The second wave of COVID-19 is already starting to impact the industries, especially the self-employed segment having little or no backing. Due to the second wave, the retail borrowers, including the Micro, Small and Medium Enterprises (MSME) and the wholesale and retail trader industry, will need immediate support from the lenders for reviving their economic activities. The MSMEs generate massive employment in the country and contribute more than 40% to exports and 35% to GDP.
The FIDC said that the RBI has been continuing to extend the time for on-lending benefit by six months at the time of review on an ad-hoc basis. The FIDC stated in its letter to the RBI that it would be helpful if the RBI extends its 6 August 2020 notification on one-time restructuring till at least 31 March 2022.

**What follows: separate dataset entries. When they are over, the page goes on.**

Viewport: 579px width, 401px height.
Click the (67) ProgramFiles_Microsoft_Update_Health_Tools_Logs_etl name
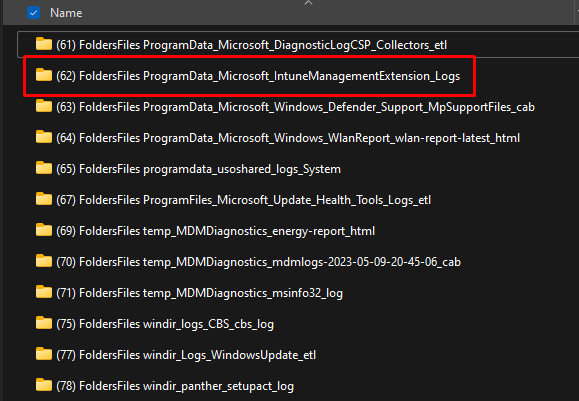[x=244, y=200]
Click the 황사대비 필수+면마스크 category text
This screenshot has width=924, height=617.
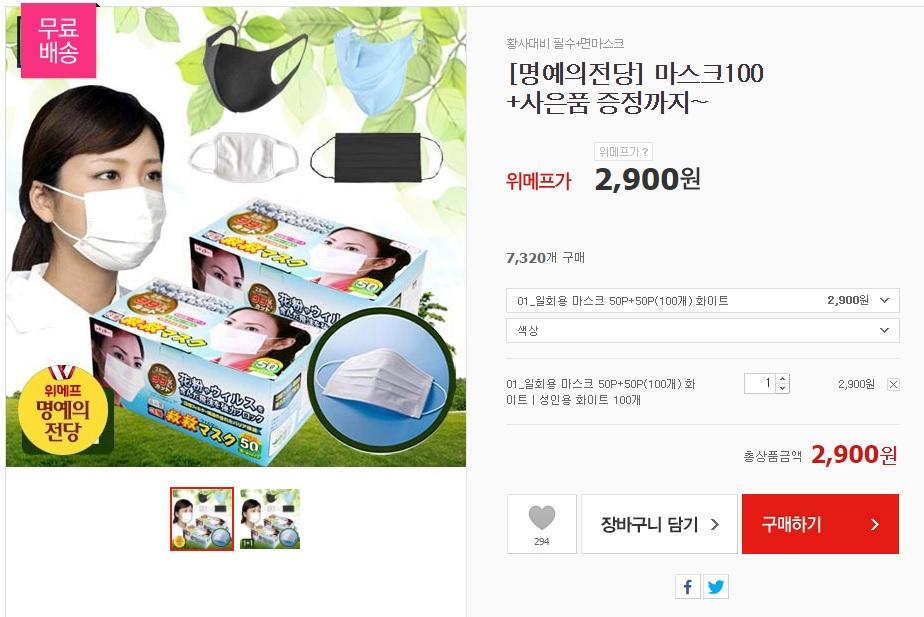pyautogui.click(x=565, y=43)
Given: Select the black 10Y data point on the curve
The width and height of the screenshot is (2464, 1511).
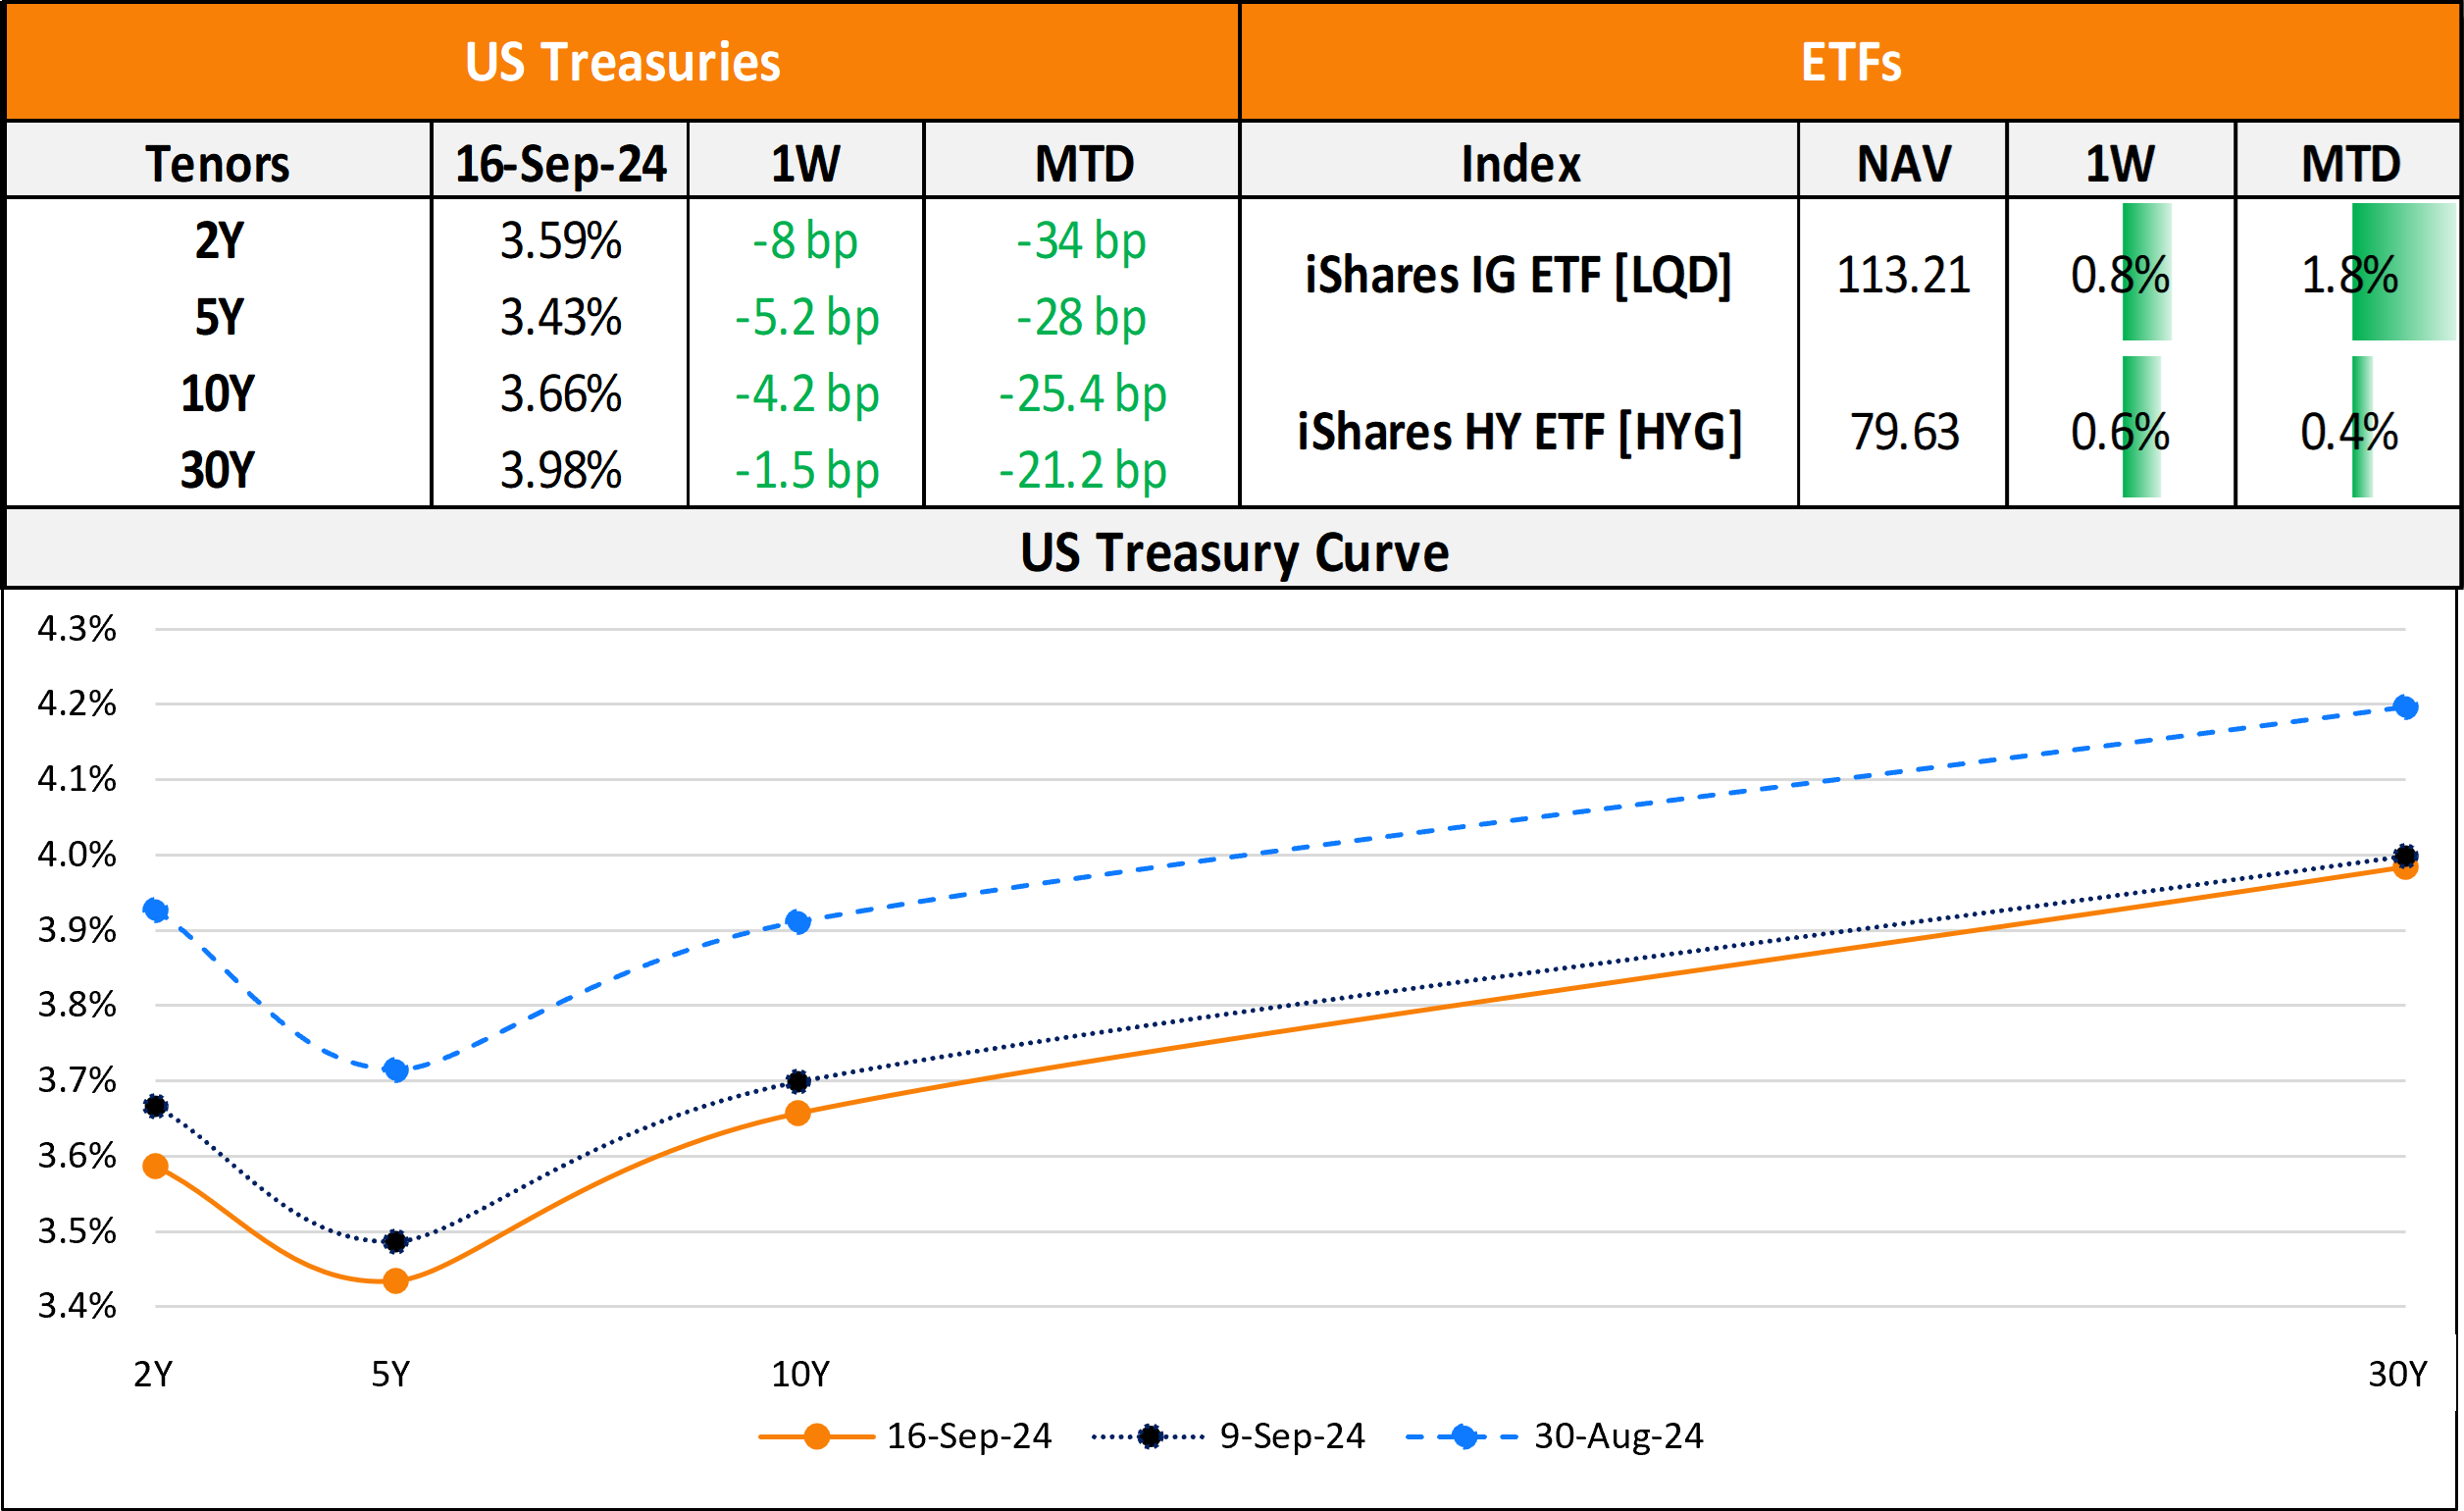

The FIDC also requested to allow the borrower accounts to undergo restructuring without a downgrade in asset classification, irrespective of if they had been restructured on an earlier occasion if they were standard accounts as of 31 March 2021. The letter also provided that the RBI may prescribe broad parameters for credit assessment on the lines of the recommendations made by the K.V.Kamath Committee if required for standardisation of approach by all the lenders.
The second wave of COVID-19 will peak in May and possibly start to come down in June. In this situation, the NBFCs will start reeling under the pressure of high NPAs while handling the demand of the moratorium and restructuring from the existing and deserving customers. Many borrowers are machine operators, taxi drivers/owners, marginal farmers, stockists, shopkeepers, workshop owners and local contractors in the NBFC segment. These borrowers are hit mainly by the state-wide and localised lockdowns mandated in parts of the country.
The second wave of COVID-19 has already begun to hurt the NBFCs’ collection. The lenders also require support for providing credit to the borrowers. Thus, the NBFCs have requested the RBI for facilitating loan restructuring and providing liquidity support for tiding over hurdles caused by the second wave of the pandemic.